Penso que os jovens, digitais, estão aptos a mergulhar nessas elaborações que os religiosos, analógicos, tem dificuldade de processar, apegados que estão ao seu modelo de universo mecanicista, de céu e inferno localizados, de espírito e matéria separados e de evolução linear.
Para esses é mais fácil “atualizar” a religião mediante a adoção de uma suposta “linguagem dos jovens”, sincretizando-a com a mitologia da fatuidade e do consumo, a grande idolatria de nosso tempo.
3. Além do dogma e do ritual
Cena do filme "Matrix": abordagem vertical de temas espirituais >>>
Para se ter a percepção e a vivência da espiritualidade, basta sabedoria - aquela capacidade de entender e responder aos sinais da vida. Francisco de Assis mal sabia escrever, Maomé era analfabeto e Jesus não frequentou a escola. Em todas as tradições religiosas, e mesmo na filosofia, uma galeria de homens e mulheres sem erudição legou-nos insights fantásticos sobre o universo, o ser e o sentido da vida a partir de sua habilidade de ver além das formas e de estabelecer uma nova relação com as coisas e os eventos.

## DADOS FORNECIDOS
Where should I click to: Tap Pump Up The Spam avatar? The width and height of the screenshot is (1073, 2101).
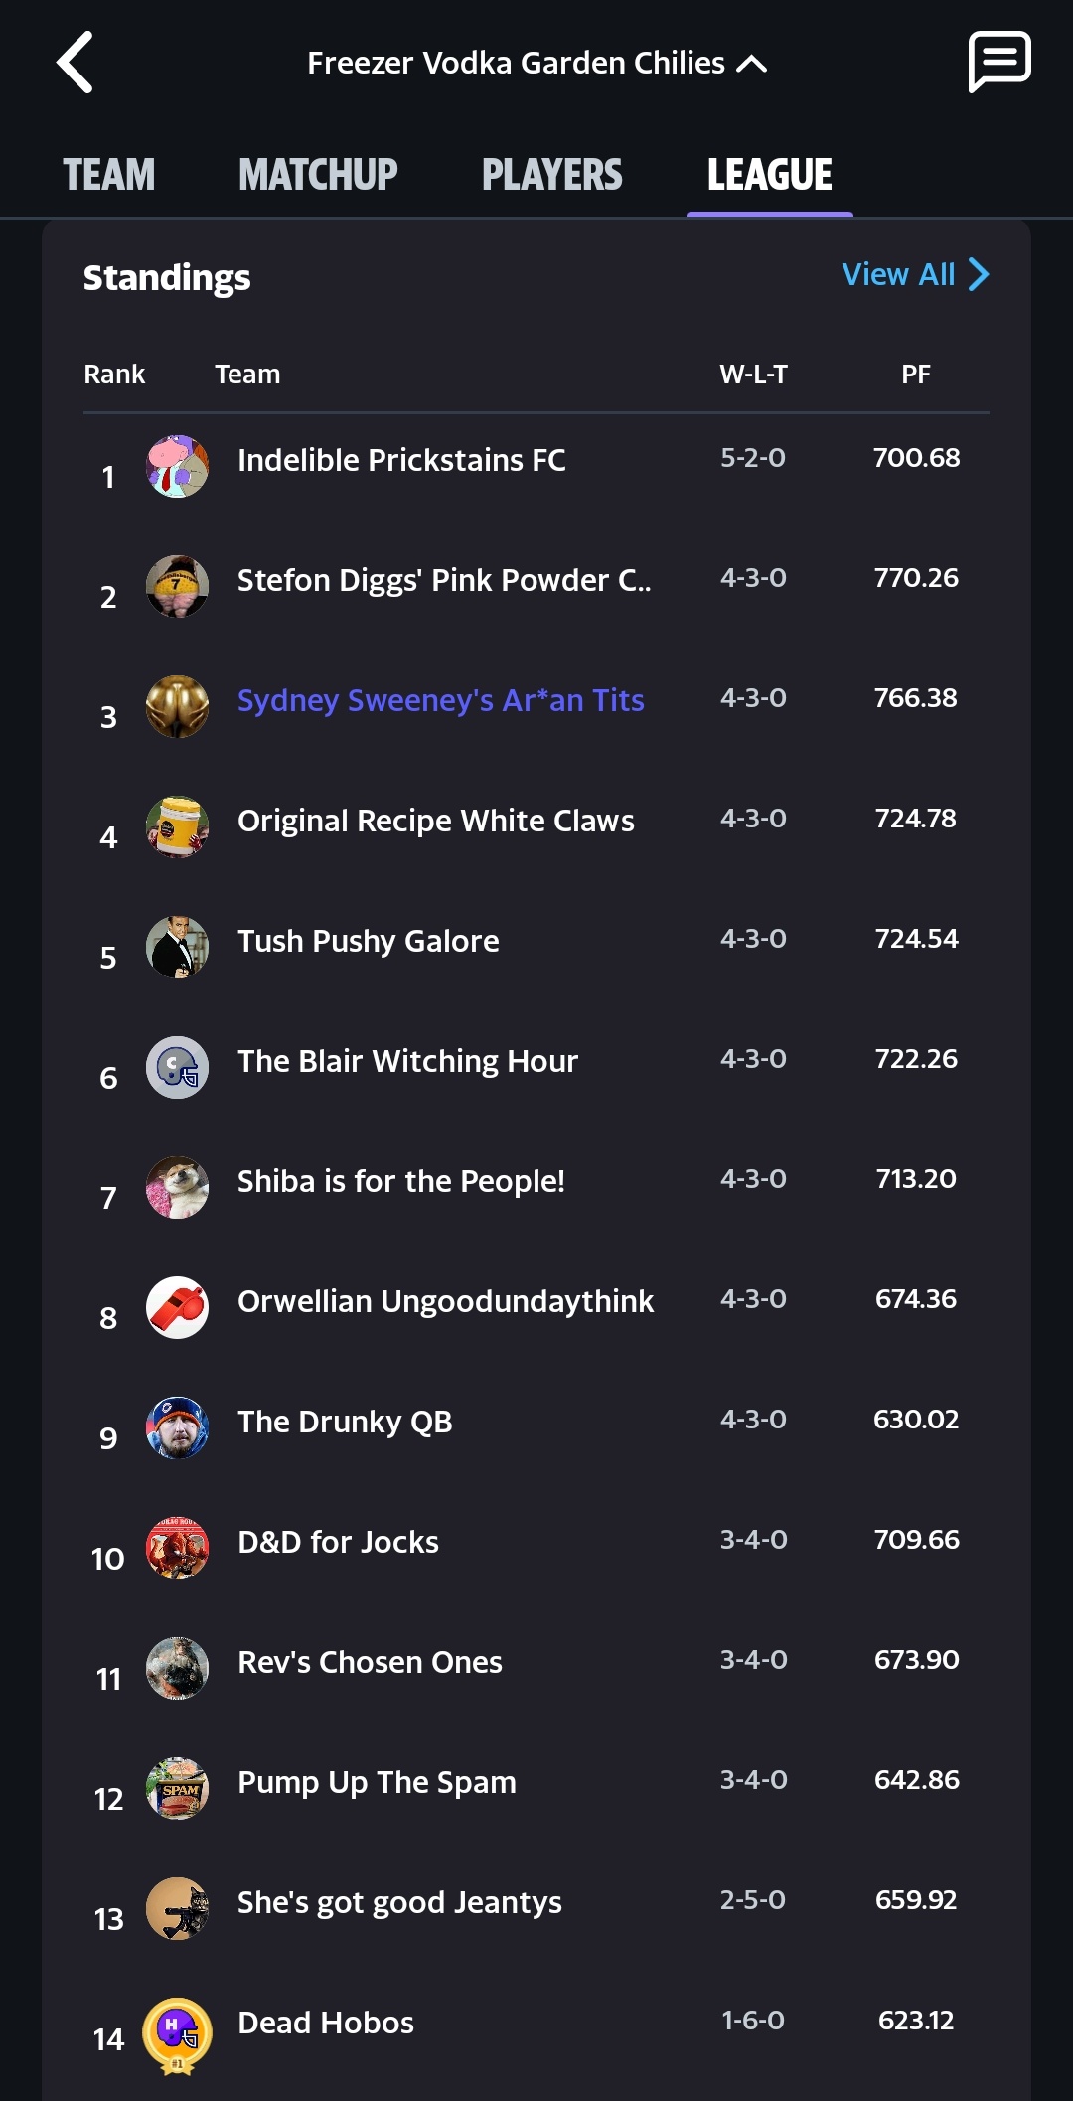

## SOLICITAÇÕES
1. Cite, sem alterações, o trecho do texto sobre espiritualidade que começa com as palavras que contêm "Penso que os" e termina em "de evolução linear.".
2. Dê continuidade ao texto sobre espiritualidade a partir da última frase apresentada.

## RESULTADOS ESPERADOS
1.
Penso que os jovens, digitais, estão aptos a mergulhar nessas elaborações que os religiosos, analógicos, tem dificuldade de processar, apegados que estão ao seu modelo de universo mecanicista, de céu e inferno localizados, de espírito e matéria separados e de evolução linear.

2.
Qualquer pessoa que repita as condições experimentadas por esses santos e sábios, no laboratório da vida, tem a chance de chegar a achados semelhantes. A questão é que o homem médio, perdido no maremoto da mente e suas pulsões egóicas, dificilmente consegue dar esse salto de qualidade. Nesse nível, aí incluída a maioria dos jovens, faz-se necessário um estágio de aproximação pela via do intelecto, onde as comparações com elementos da experiência “concreta” das formas ajudam a compreender a matriz “abstrata” da existência.
Nesse sentido, vivemos um momento privilegiado. Em nenhuma outra época a ciência nos forneceu tantos dados para inferências e reflexões sobre a dimensão espiritual quanto nos dias atuais.
Os melhores vem da física, cujas teorias da mecânica quântica revelam um universo encantado, no qual a concretude da matéria cede lugar à instabilidade da alternância onda-partícula em manifestações influenciadas pela mente do observador. Ou seja: conforme esse novo paradigma, o universo material é dependente da instância imaterial da consciência, algo que abala pressupostos do paradigma materialista realista e afeta a lógica que filtra nossa observação dos fenômenos e das relações de causa e efeito.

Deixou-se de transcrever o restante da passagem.